#### Instructions:
**1)** Answer these from the kswapd thread, one line each:
(a) How much CXL memory does node1 have, and how many CPUs?
(b) According to step 5, why does kswapd for node0 stop?
(c) What does Byungchul Park say he lacks on CXL?
**2)** In the kswapd thread, condense the paragraph beginning "I suffered from kswapd stopped" into a short prose summary that keeps its setup and steps.
**3)** Extend the kswapd thread beyond its final line.

#### Excerpted passage:
'''

Re: [PATCH] mm: let kswapd work again for node that used to be hopeless but may not now

Byungchul Park <byungchul@xxxxxx> · Fri, 24 May 2024 09:47:31 +0900

On Thu, May 23, 2024 at 01:53:37PM +0100, Karim Manaouil wrote:
> On Thu, May 23, 2024 at 02:14:06PM +0900, Byungchul Park wrote:
> > I suffered from kswapd stopped in the following scenario:
> > 
> >    CONFIG_NUMA_BALANCING enabled
> >    sysctl_numa_balancing_mode set to NUMA_BALANCING_MEMORY_TIERING
> >    numa node0 (500GB local DRAM, 128 CPUs)
> >    numa node1 (100GB CXL memory, no CPUs)
> >    swap off
> > 
> >    1) Run any workload using a lot of anon pages e.g. mmap(200GB).
> >    2) Keep adding another workload using a lot of anon pages.
> >    3) The DRAM becomes filled with only anon pages through promotion.
> >    4) Demotion barely works due to severe memory pressure.
> >    5) kswapd for node0 stops because of the unreclaimable anon pages.
> 
> It's not very clear to me, but if I understand correctly, if you have

I don't have free memory on CXL.

> free memory on CXL, kswapd0 should not stop as long as demotion is

kswapd0 stops because demotion barely works.

'''

#### Listed records:

'''

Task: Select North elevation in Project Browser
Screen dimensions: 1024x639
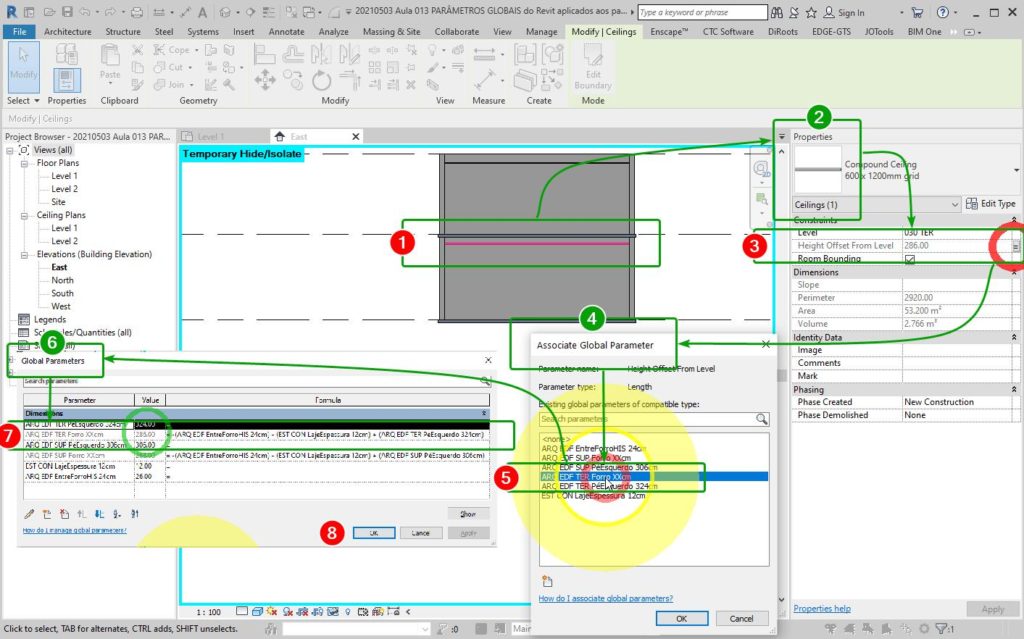Action: (x=62, y=281)
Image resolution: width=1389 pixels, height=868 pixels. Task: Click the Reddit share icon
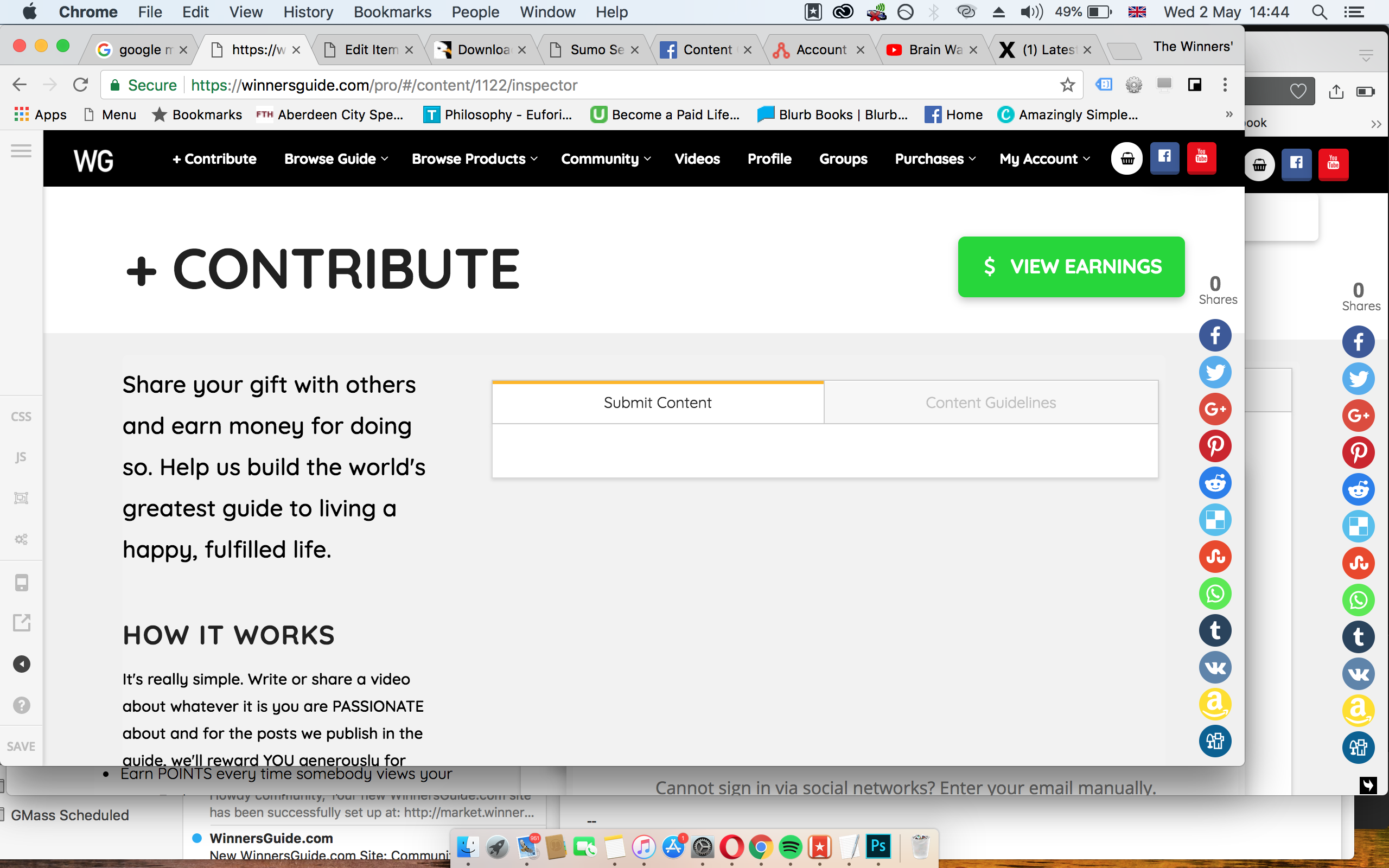pos(1214,483)
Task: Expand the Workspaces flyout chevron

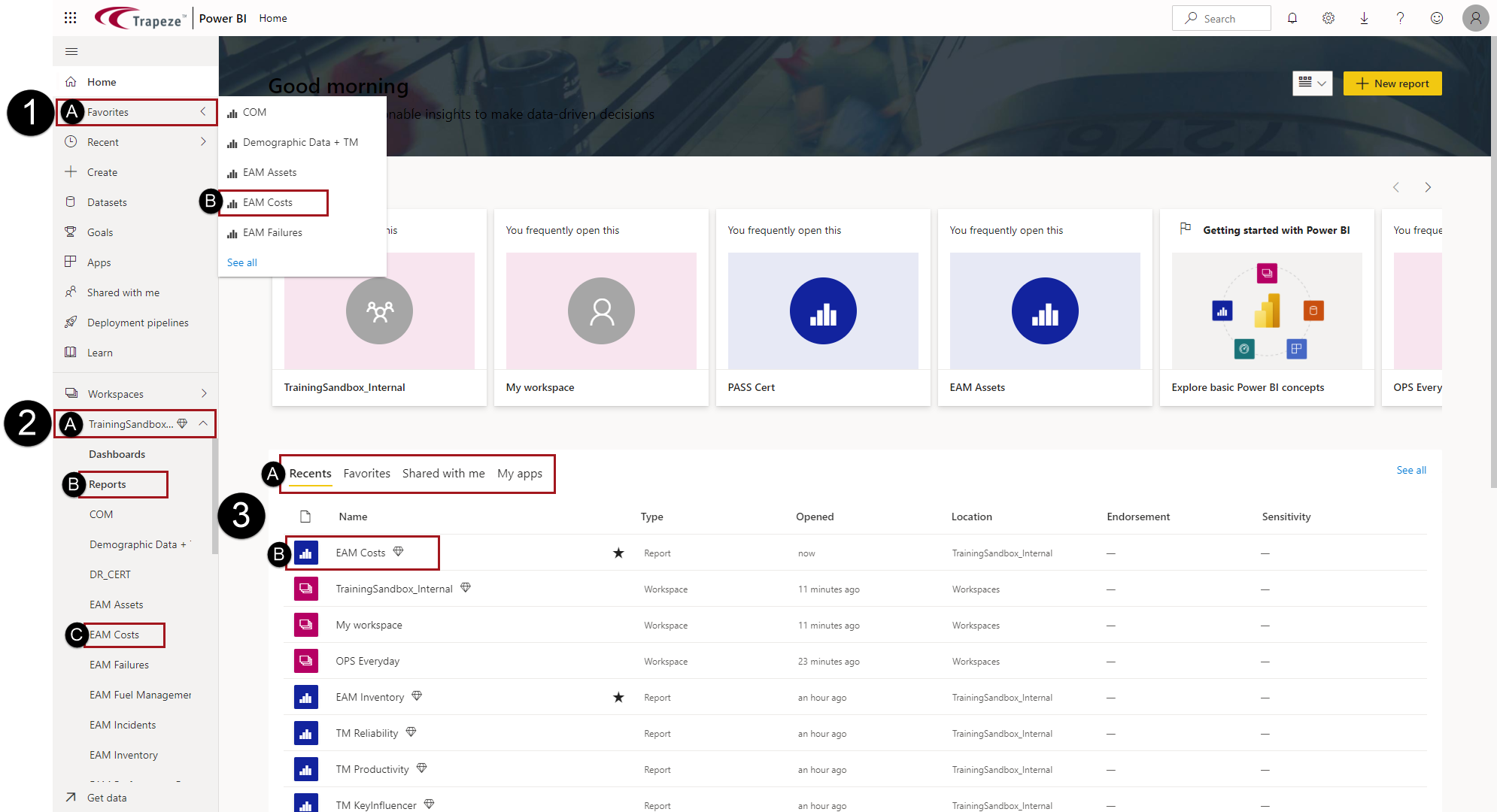Action: (x=203, y=393)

'''

#### Outputs for the tasks:
**1)**
(a) Node1 has 100GB of CXL memory and no CPUs.
(b) It stops because of the unreclaimable anon pages.
(c) He says he doesn't have free memory on CXL.

**2)** The setup has CONFIG_NUMA_BALANCING enabled, sysctl_numa_balancing_mode set to NUMA_BALANCING_MEMORY_TIERING, node0 with 500GB of local DRAM and 128 CPUs, node1 with 100GB of CXL memory and no CPUs, and swap off. A workload using many anon pages, such as mmap(200GB), runs while more such workloads are added. Promotion fills the DRAM with only anon pages, and demotion barely works under severe memory pressure. As a result, kswapd for node0 stops because of the unreclaimable anon pages.

**3)**
> successfully migrating the pages from DRAM to CXL and returns that as
> nr_reclaimed in shrink_folio_list()? 
> 
> If that's the case, kswapd0 is making progress and shouldn't give up.

It's not the case.

> If CXL memory is also filled and migration fails, then it doesn't make
> sense to me to wake up kswapd0 as it obvisoly won't help with anything,

It's true *only* when it won't help with anything.

However, kswapd should work again once the system got back to normal
e.g. by terminating the anon hoggers.  I addressed this issue.

> because, you guessed it, you have no memory in the first place!!
> 
> >    6) Manually kill the memory hoggers.

This is the point.

	Byungchul

> >    7) kswapd is still stopped even though the system got back to normal.
> > 
> > From now on, the system should run without reclaim service in background
> > served by kswapd until direct reclaim will do for that.  Even worse,
> > tiering mechanism is no longer able to work because kswapd has stopped
> > that the mechanism relies on.
> > 
> > However, after 6), the DRAM will be filled with pages that might or
> > might not be reclaimable, that depends on how those are going to be used.
> > Since those are potentially reclaimable anyway, it's worth hopefully
> > trying reclaim by allowing kswapd to work again if needed.
> > 
> > Signed-off-by: Byungchul Park <byungchul@xxxxxx>
> > ---
> >  include/linux/mmzone.h |  4 ++++
> >  mm/page_alloc.c        | 12 ++++++++++++
> >  mm/vmscan.c            | 21 ++++++++++++++++-----
> >  3 files changed, 32 insertions(+), 5 deletions(-)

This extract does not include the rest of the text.